El cámara que acompañaba al periodista se golpeó con una farola del shock que le supuso la respuesta del miembro podemita, pero pudo mantener el temple y no hubo daños, de manera que la grabación seguía su curso. Ya quedaba poco para que el ministro accediera a su cueva, la tensión era ascendente. Echándole arrojo al asunto, el joven periodista replicó: “¡Qué escándalo, señor ministro! ¡Tiene razón, al fin y al cabo no es usted más que un anciano!”. Uy, ahí topó con el ego del de la camiseta negra, que se paró en seco. Cogió el abrigo de mujer, mientras al periodista le caían las gotas de sudor por la frente, y le espetó: “Ahora que nos hemos librado de Calvo y Redondo, lo que me faltaba a mí es tener que soportar a bestias como usted que se acercan a mí sin quitarse el sombrero”. El periodista, con toda la ironía del mundo, le suplicó llegando ya al final del trayecto: “Piedad, señor ministro, piedad. ¿Unas gambitas para sembrar la paz? Venga, no se desamine, tampoco lo está haciendo tan mal. Simplemente, no lo está haciendo”.
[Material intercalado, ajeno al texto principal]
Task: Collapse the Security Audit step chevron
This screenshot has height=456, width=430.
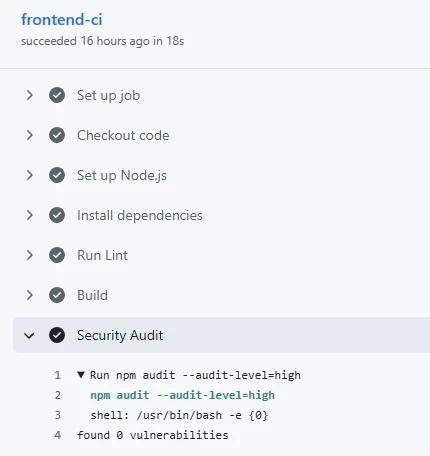Action: coord(29,336)
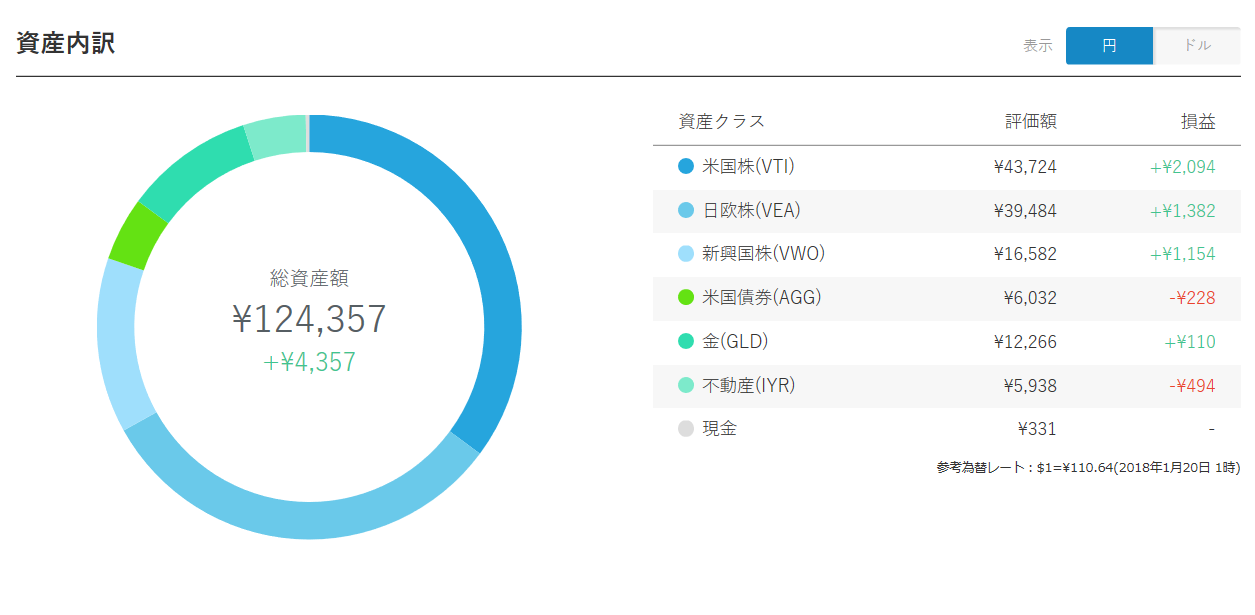Image resolution: width=1255 pixels, height=615 pixels.
Task: Click the mint dot beside 不動産(IYR)
Action: click(685, 385)
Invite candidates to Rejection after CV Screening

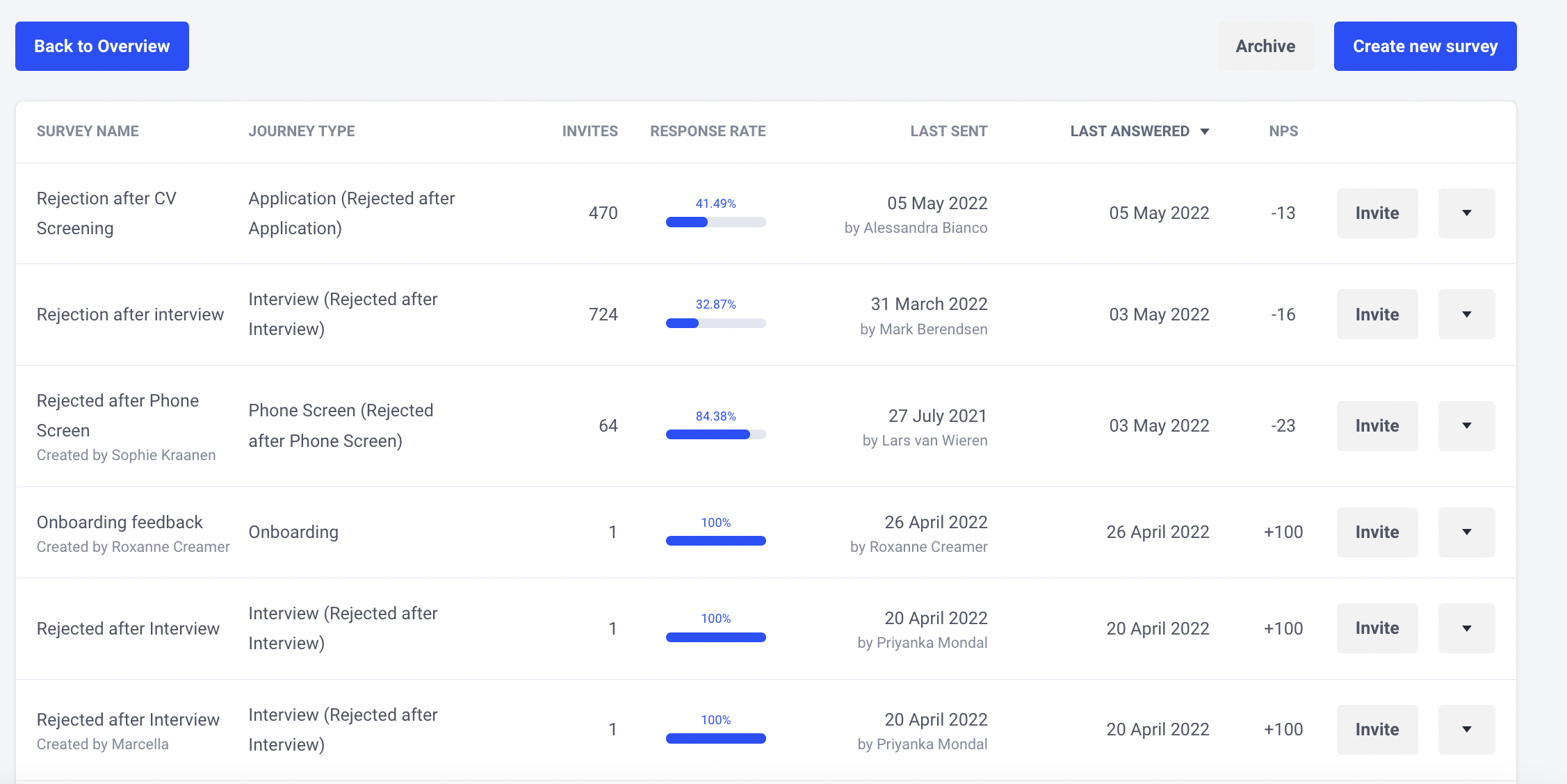click(1377, 213)
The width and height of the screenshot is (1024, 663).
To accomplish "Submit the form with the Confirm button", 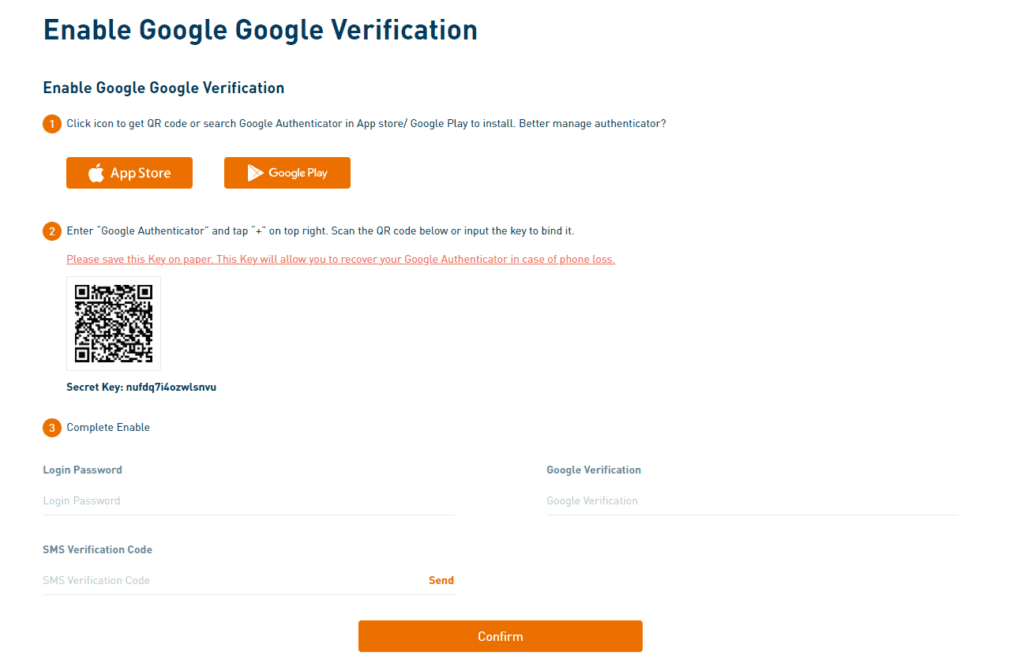I will 500,636.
El Gobierno de Sánchez se deshacía por esas horas. Todo era una tormenta de despropósitos, que ponía de manifiesto la falacia inconsistente que está siendo este período de la política española. Conservar, mantenerse juntos, perpetuar, salvar. Estos verbos no se aplican al país, pero sí a su presidente que, riendo mientras hace su footing matutino por los jardines de Moncloa, y tras haber visto la entrevista callejera de su ministro de Universidades, decía divertido: “¡Qué complicada es la dictadura del proletariado! Tienen todos la actitud de un funcionario, en vez del entusiasmo exacerbado, la grandeza del hombre civilizado. Sólo yo sé bien de eso. Más ministros como Castells necesita España, que se formen necios, vagos, sin base sólida. Eso es lo que de verdad necesita este país”. Un párroco que se acercó por ahí le besó compasivo la cabeza. “Gracias, padre. Quédese a comer. Hoy tenemos carne”.